SUPPLIED MATERIAL -
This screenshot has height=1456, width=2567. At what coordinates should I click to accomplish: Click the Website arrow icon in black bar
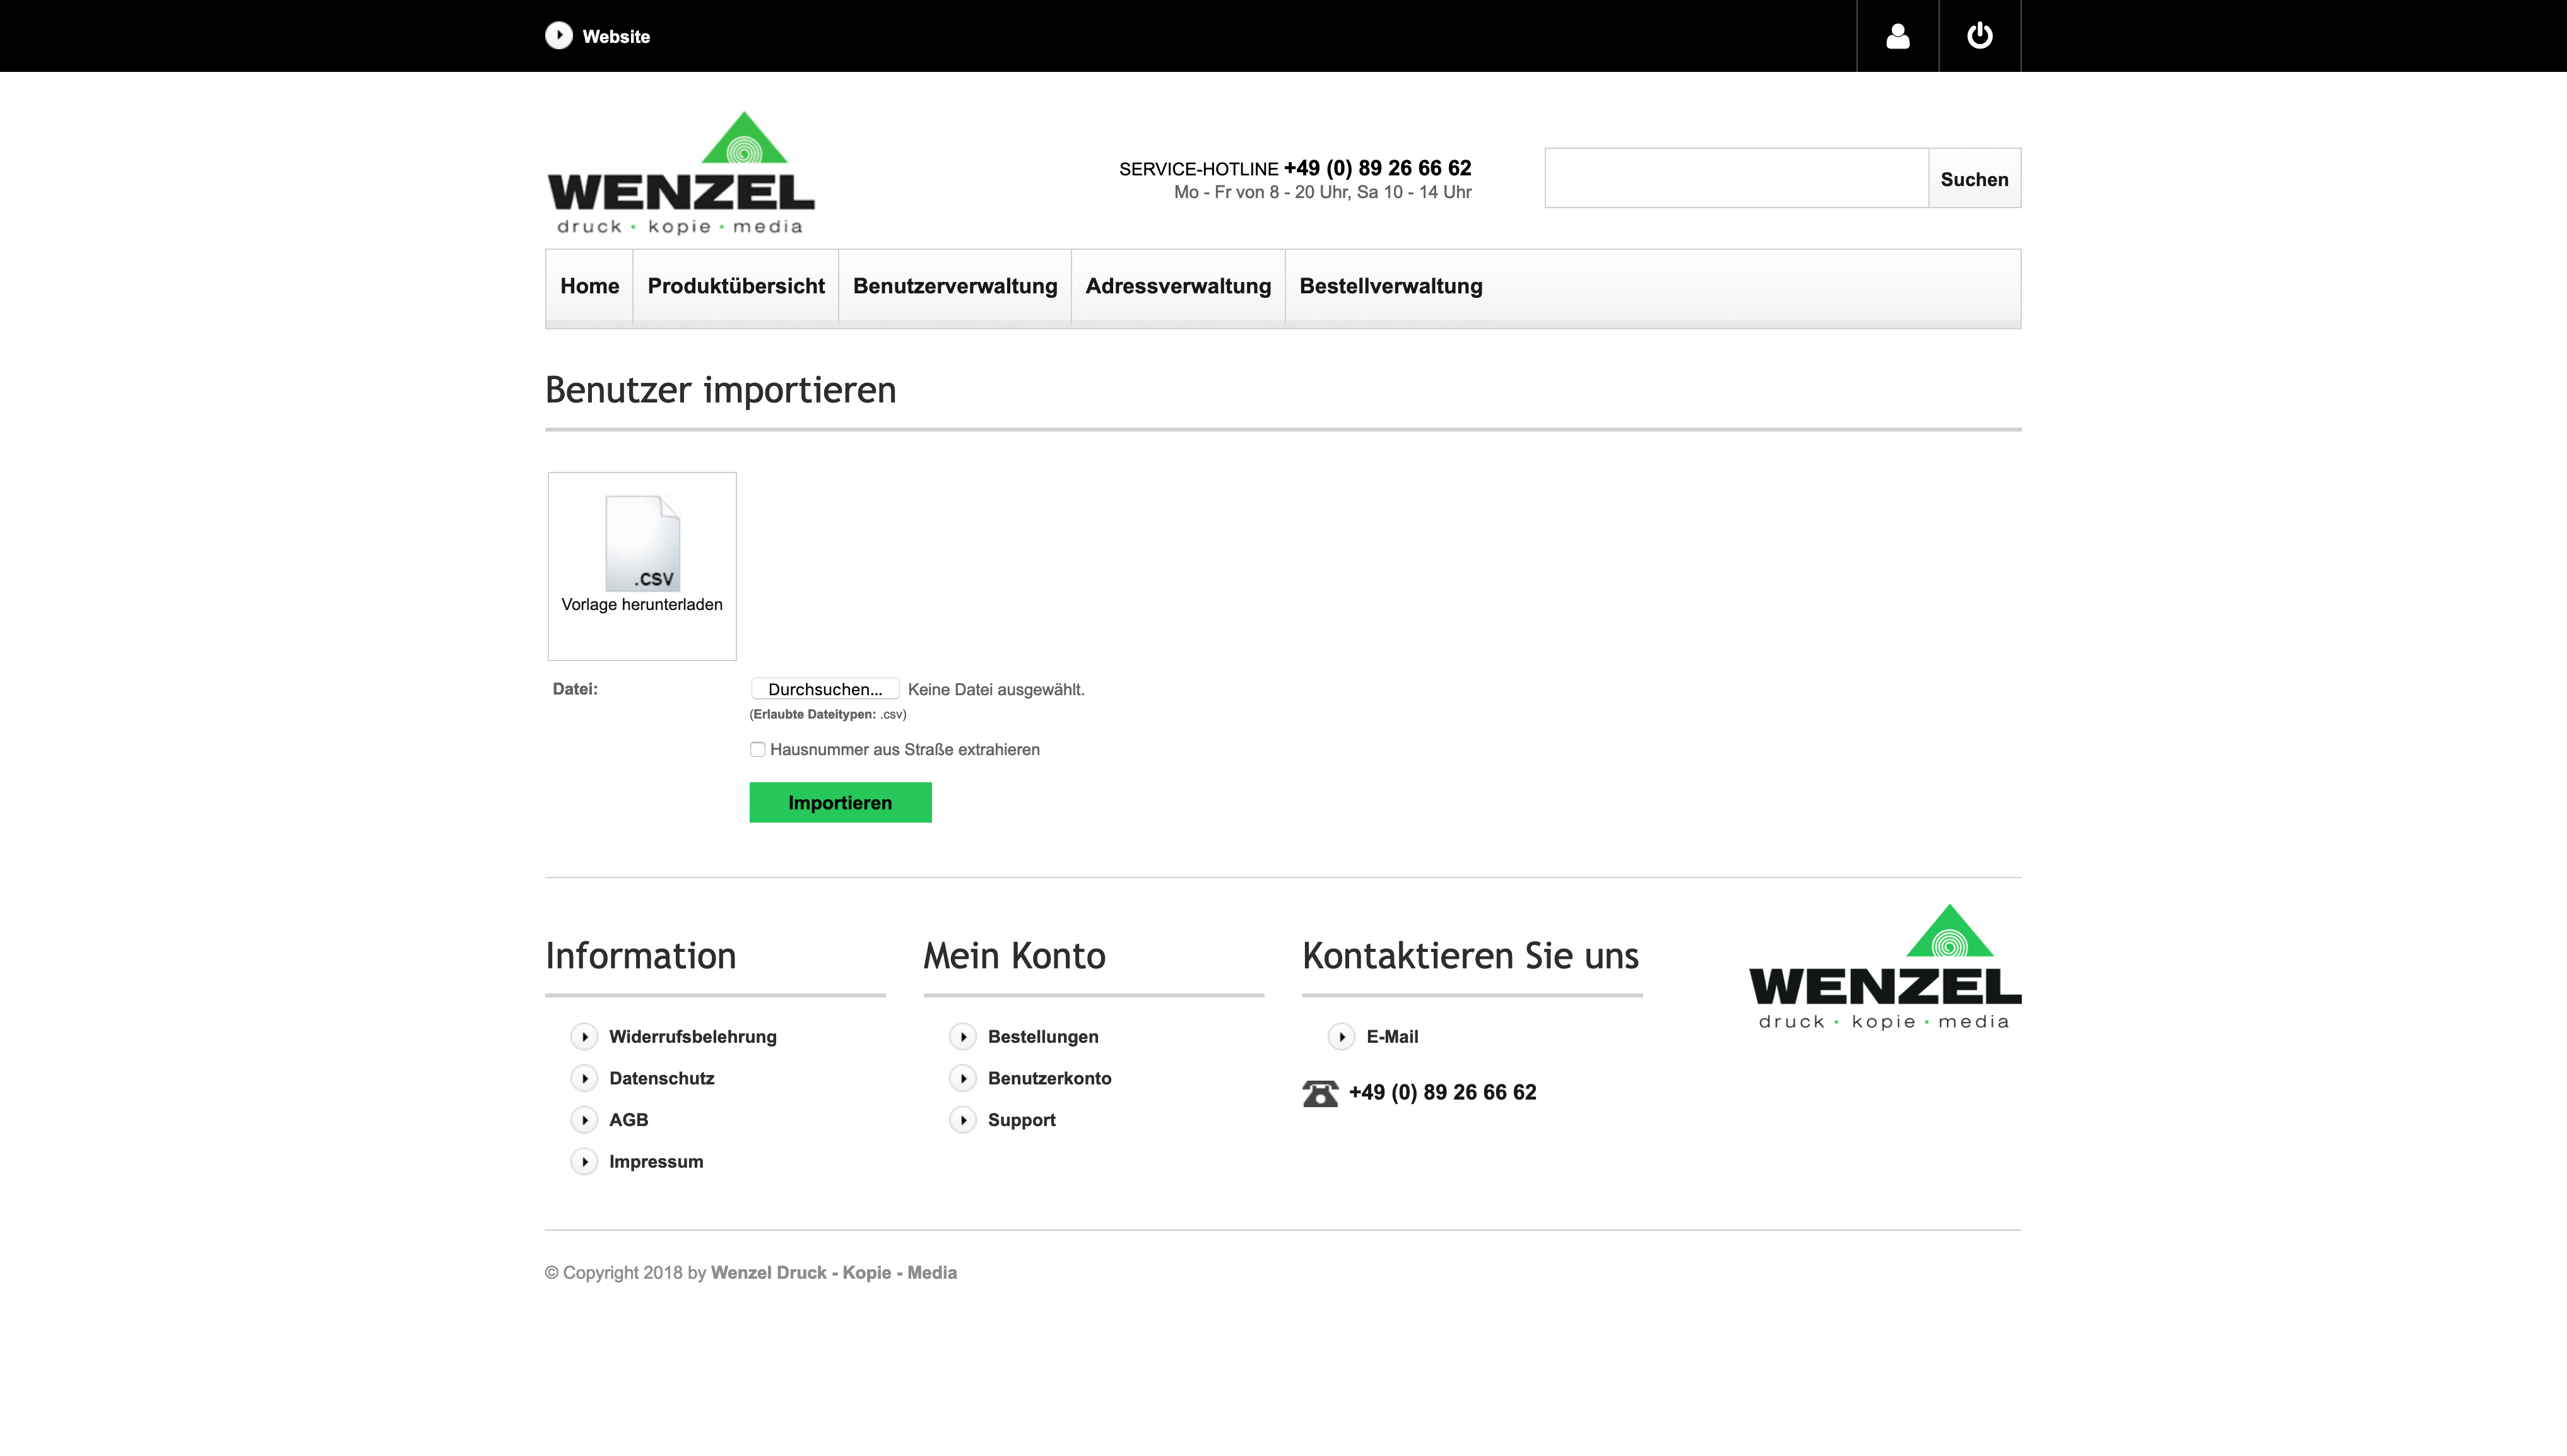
---
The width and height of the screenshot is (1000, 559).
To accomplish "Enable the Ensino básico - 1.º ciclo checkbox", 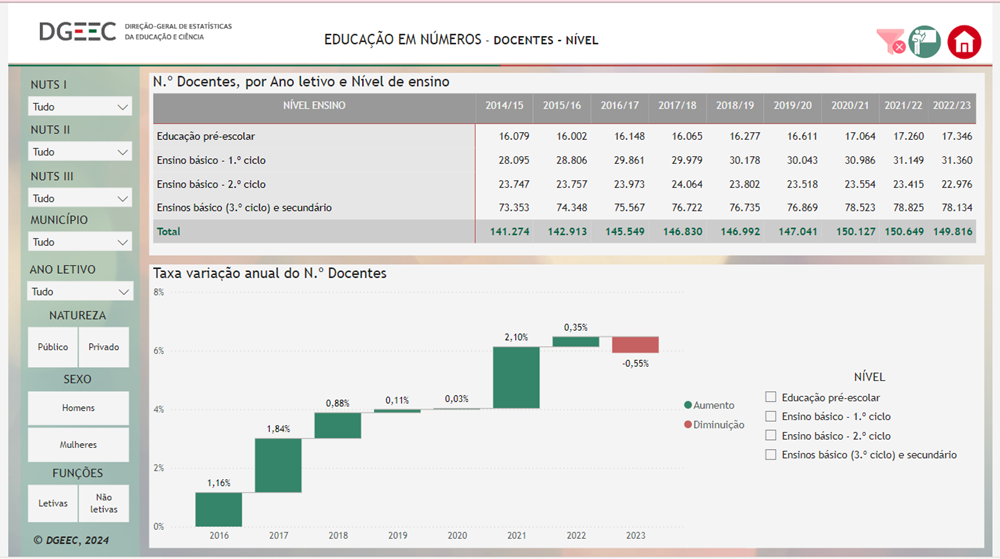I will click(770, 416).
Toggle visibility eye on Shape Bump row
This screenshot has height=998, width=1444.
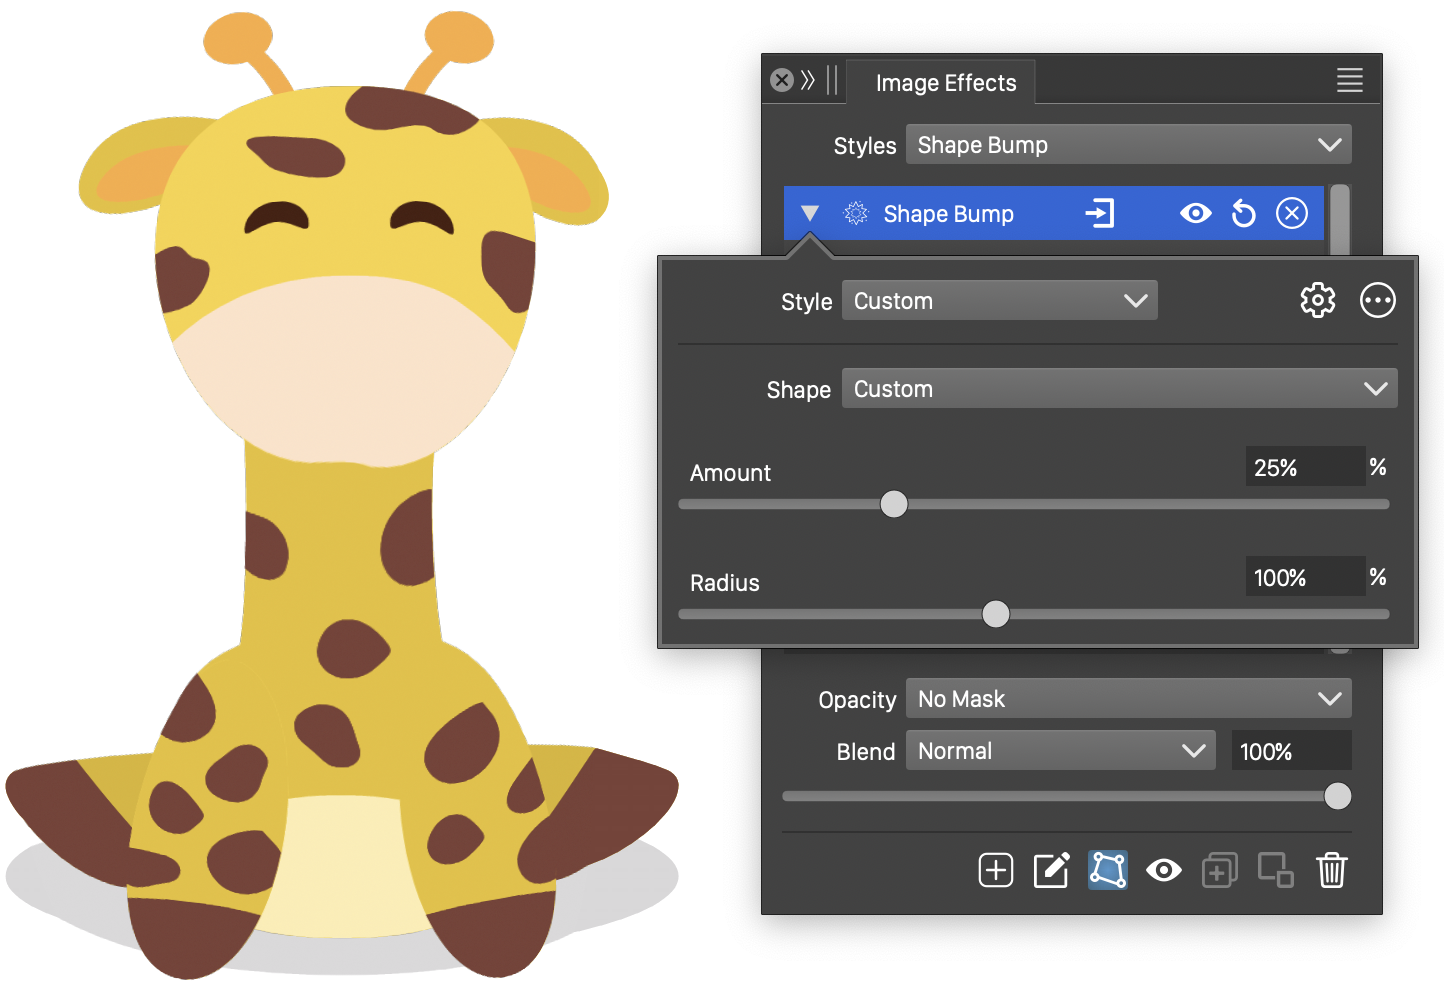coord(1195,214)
--
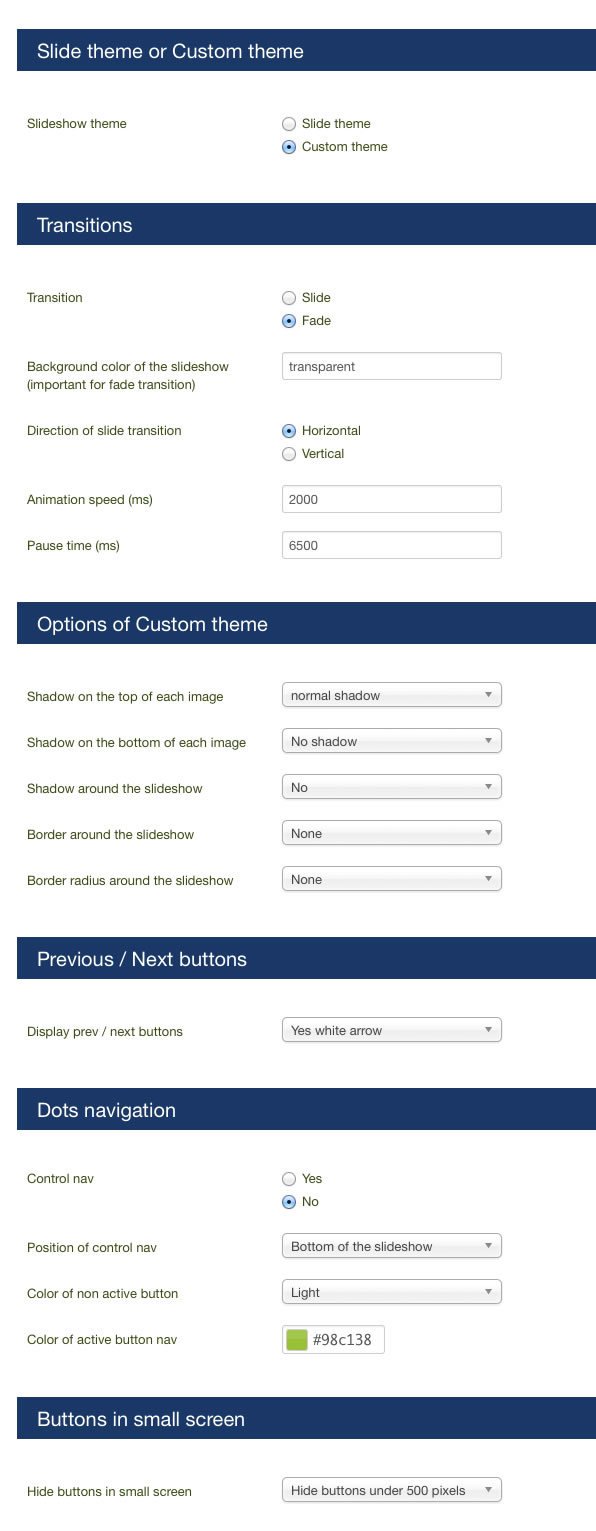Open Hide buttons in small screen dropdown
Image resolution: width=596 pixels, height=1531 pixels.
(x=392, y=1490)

EXERCISE -
Can you rewrite the part of the data that opens with the line containing "Open Hide buttons in small screen dropdown" and closes with the line containing "(x=392, y=1490)", putting "menu" in place of "dropdown" and leaving everything else unchanged? Leave the pictures out.

REPLY -
Open Hide buttons in small screen menu
Image resolution: width=596 pixels, height=1531 pixels.
(x=392, y=1490)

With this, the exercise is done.